Sneakers.configure  heartbeat: 30,
                    daemonize: true,
                    amqp: rabbitmq_credentials[:amqp_address],
                    durable: true,
                    vhost: '/',
                    exchange: 'sneakers',
                    exchange_type: :direct,
                    ack: true,
                    log: "#{Rails.root}/log/sneakers.log",
                    pid_path: "#{Rails.root}/tmp/pids/sneakers.pid",
                    timeout_job_after: 50.minutes,
                    metrics: Sneakers::Metrics::LoggingMetrics.new

And every worker override some configuration. worker_1.rb

  from_queue JOB_NAME,
             log: "log/#{JOB_NAME}.log",
             timeout_job_after: 50_000,
             threads: 2,
             workers: 5,
             prefetch: 10

Anyone can help me or have any idea about this error?
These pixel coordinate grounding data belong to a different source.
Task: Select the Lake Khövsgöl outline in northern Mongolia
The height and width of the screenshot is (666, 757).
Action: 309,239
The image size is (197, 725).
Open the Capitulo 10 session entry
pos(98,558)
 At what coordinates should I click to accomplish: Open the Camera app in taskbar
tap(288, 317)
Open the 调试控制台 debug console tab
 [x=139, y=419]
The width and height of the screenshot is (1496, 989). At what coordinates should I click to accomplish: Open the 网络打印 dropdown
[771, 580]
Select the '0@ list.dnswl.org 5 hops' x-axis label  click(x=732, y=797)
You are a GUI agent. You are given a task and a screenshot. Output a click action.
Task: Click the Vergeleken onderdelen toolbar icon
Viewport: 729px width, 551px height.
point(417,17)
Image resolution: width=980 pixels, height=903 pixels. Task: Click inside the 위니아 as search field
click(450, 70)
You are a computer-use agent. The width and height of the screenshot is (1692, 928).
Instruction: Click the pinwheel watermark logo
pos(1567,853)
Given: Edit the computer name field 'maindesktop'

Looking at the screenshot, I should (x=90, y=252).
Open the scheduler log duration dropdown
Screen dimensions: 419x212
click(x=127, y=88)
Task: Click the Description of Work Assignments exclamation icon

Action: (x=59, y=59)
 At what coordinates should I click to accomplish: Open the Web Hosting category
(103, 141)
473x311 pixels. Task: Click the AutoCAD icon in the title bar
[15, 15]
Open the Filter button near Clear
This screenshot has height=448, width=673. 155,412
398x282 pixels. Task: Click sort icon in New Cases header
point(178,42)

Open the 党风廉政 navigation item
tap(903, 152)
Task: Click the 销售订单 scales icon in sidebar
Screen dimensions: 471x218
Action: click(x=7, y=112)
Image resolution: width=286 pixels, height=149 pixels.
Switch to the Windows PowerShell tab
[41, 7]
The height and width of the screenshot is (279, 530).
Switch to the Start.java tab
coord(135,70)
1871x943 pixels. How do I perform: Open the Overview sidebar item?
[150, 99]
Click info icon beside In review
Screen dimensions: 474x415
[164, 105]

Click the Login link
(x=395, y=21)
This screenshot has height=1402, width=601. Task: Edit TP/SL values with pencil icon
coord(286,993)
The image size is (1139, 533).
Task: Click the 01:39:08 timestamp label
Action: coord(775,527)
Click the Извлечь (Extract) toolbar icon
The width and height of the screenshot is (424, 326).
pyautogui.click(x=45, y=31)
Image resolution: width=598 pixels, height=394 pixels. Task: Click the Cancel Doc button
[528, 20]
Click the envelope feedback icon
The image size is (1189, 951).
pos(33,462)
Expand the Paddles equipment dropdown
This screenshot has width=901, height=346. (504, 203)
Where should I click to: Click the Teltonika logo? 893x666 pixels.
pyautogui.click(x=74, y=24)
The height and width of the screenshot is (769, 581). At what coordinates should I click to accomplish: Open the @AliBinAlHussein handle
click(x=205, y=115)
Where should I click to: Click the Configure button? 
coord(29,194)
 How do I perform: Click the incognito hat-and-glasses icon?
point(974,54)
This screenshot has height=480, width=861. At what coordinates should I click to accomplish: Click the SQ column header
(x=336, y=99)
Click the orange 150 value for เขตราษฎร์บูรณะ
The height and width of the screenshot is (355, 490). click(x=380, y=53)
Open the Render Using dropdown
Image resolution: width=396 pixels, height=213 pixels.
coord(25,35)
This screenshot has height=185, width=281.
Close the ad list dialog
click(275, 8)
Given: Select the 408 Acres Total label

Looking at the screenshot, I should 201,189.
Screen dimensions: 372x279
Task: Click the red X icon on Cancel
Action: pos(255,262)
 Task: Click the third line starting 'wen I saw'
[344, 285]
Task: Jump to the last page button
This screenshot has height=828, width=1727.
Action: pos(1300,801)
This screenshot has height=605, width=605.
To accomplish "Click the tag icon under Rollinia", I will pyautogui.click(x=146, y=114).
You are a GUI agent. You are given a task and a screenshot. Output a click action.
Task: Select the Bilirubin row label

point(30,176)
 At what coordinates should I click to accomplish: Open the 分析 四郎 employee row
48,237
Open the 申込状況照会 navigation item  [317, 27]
Thanks in advance!! Cheers.

vishaltps commented 4 months ago

I am facing the same issue, it works for few hours . After few hours it stopped working, i can't see anything in the log, i have to delete the existing pod so it starts again

KinWang-2013 commented 4 months ago

I am facing the same issue, it works for few hours . After few hours it stopped working, i can't see anything in the log, i have to delete the existing pod so it starts again

I am facing the same issue in production sneaker is 2.12.0, bunny is 2.22.0, ruby is 2.7.8. Cant't really say it is due to inactivity but it works for some time and after some time it stops working with queue count static or increasing and consumer consumer count 0. Any one got a solution or found the root cause?

vishaltps commented 4 months ago

@luismiv85 Have you found any solution for it? Below are versions

Ruby - 3.2.2 Bunny - 2.22.0 Sneakers - 2.12.0

KinWang-2013 commented 4 months ago

My issue is fixed, It was due to the timeout error Consumer 1 on channel 1 has timed out waiting for delivery acknowledgement. Timeout used: 1800000 ms. This timeout value can be configured, see consumers doc guide to learn more one job was taking a lot of time hence it did not acknowledge on time.

vishaltps commented 4 months ago

@KinWang-2013 My issue is also resolved, I was using this as config earlier ~ Sneakers.configure( { amqp: ENV.fetch('SNEAKER_URL', 'amqp://guest:guest@localhost:5672'), ~ Now i am using this

module Connection
  def self.sneakers
    @_sneakers ||= begin
      Bunny.new(
        host: ENV.fetch('RABBITMQ_HOST', 'localhost'),
        port: ENV.fetch('RABBITMQ_PORT', 5672).to_i,
        username: ENV.fetch('RABBITMQ_USER', 'guest'),
        password: ENV.fetch('RABBITMQ_PASSWORD', 'guest'),
        automatic_recovery: true,
        heartbeat: 30,
        log_level: :debug,
        log_file: 'log/rabbitmq.log'
      )
    end
  end
end

Sneakers.configure(
  {
    connection: Connection.sneakers,

I am not sure whether its a right way or not but it is working for me.